Khshayārsha turned the matter to laughter and felt no anger, but dismissed him with kindness…
So, yes, I cheer for the Greek resistance. And I think a great deal was at stake at Salamis and Plateia, and that it really did matter and was significantly for the better that the Hellenes won those two battles. And so I think there is no warrant to block us from telling Herodotos’s and Steven Pressfield’s story of Thermopylai.
“The Drowning Still Bawled for Their Slaves”:
Nevertheless, there is the one more thing that is important: We should never forget those at the base of society who did much work and suffered much poverty, and that the stories of the élite from Achilles and Odysseus on down are stories of a group of people who were, at base, thugs with spears—plus their tame accountants, bureaucrats, propagandists, luxury artisans, and courtiers.
Who built the walls of seven-gated Thebes?
In the books you will find the name of kings.
Did the kings haul up the lumps of rock?
And Babylon, many times demolished.
Who raised it up so many times?
In what houses Of gold-glittering
Lima did the builders live?
Where, the evening that the Wall of China was finished
Did the masons go?
Great Rome Is full of triumphal arches.
Who erected them?
Over whom Did the Caesars triumph?
Had Byzantium, much praised in song
Only palaces for its inhabitants?
Even in fabled Atlantis
The night the ocean engulfed it
The drowning still bawled for their slaves…
Grokking þe History of Antiquity: Ancient Stories of Élites Already More þan Half-Transformed into Myth
We might want mythological Spartiates as soldiers, but I doubt we want mythological Spartiates as generals. And the mythological ones are all we are getting because no one is interested in historically accurate Spartiates. Thus, count me cautious about exposing the officer corps of a democracy's military to Spartan hero worship.
Look, I unironically enjoy Heinlein's Starship Troopers (not just when I was a child; I re-read it the other year and it still gave me pleasure.) But the bold claims to prove moral axioms mathematically made me roll my eyes and obviously I don't think that the sort of timocracy portrayed by Heinlein is a good idea for anyone anywhere.

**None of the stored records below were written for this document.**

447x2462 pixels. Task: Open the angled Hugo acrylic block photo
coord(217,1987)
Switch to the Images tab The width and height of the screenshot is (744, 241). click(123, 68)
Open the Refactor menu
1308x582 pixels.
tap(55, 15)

I certainly wouldn't want it to be required reading in my military academy. So I don't see any contradiction between liking to read Gates of Fire and not wanting it as a book of instruction.
Elsewhere (in his series on Sparta), Devereaux has made it clear that he doesn't agree that there was radical equality among Spartiates; there was equality if you could stump up your mess dues, yes, but doing that required substantial landed property and there was large variation in the property with which Spartiates were endowed and their habit of marrying so as to concentrate property further is what led to an ever shrinking proportion of Spartiates in society. They were no more egalitarian than any other group of oligarchs; they had certain common interests, and that as all.
Other than that, where is the lie? The Spartans were not superior warriors. They did not have an ultra-militarized society, they had an ultra-policed society, which isn't the same thing at all. They did not train more than other Greeks and they did not particularly cultivate virtu. So why should we teach modern day soldiers that they did? Particularly when fantasies about Spartan masculinity are particularly attractive to misogynists and anti-democrats?